Pois é: mesmo no mundo do silicone e botox e lipo-aspiração, o segredo não é ser lindo, o segredo é ser gostoso. E “gostoso” é algo indefiní­vel, algo que fita métrica não mede, nem balanças, nem aquela pinça horrorosa pra medir gordura no corpo. Gostoso vai além do layout ou de funcionalidades. Gostoso tem a ver com jeito. Ok, jeito também é indefiní­vel.

Se o segredo é algo nebuloso e que envolve um mix de fatores, o que fazer? Acender uma vela e rezar pra acertar no chute?

Minha dica: o segredo é que pessoas também são múltiplas, inconstantes, pessoas não se enquadram num rótulo único.

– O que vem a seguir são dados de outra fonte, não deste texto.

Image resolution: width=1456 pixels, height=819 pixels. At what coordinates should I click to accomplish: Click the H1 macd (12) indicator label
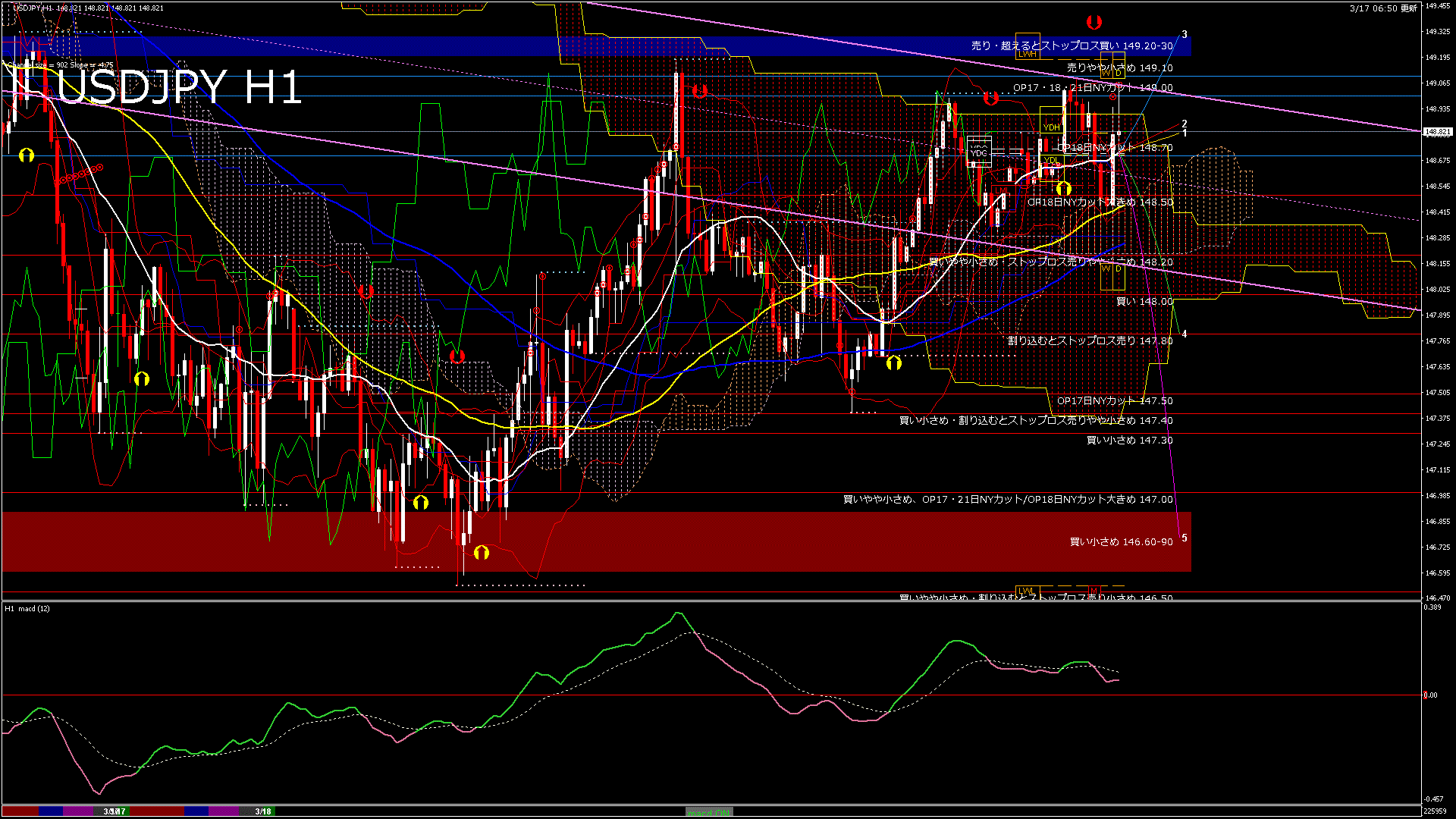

Exemplifiquemos, então. Teu público é, digamos… gente de tecnologia? Pois bem, gente de tecnologia também se diverte, também tem amigos, também gosta de música, também tem signo, também tem vaidade, também fotografam. Idem para financistas. Ibidem para publicitários. Se você fizer o teu produto considerando só um lado dessas pessoas, se você rotulá-las, vai ter uma adesão sofrí­vel.

Pense nos produtos que você mais curte. Veja-os com outros olhos: eles certamente te dão liberdade de escolher o que ver, quando ver e como ver. Eles te dão liberdade de construir tua própria rede de relacionamentos. Eles te dão liberdade de descobrir pessoas novas com gosto parecido com o teu. Eles permitem que você tenha nome, sobrenome e voz. A vida fica mais gostosa com eles.

Não é assim?

Pense sempre nas coisas que inspiram. Inspiração não é só coisa de ginástica: sem inspiração eu expiro.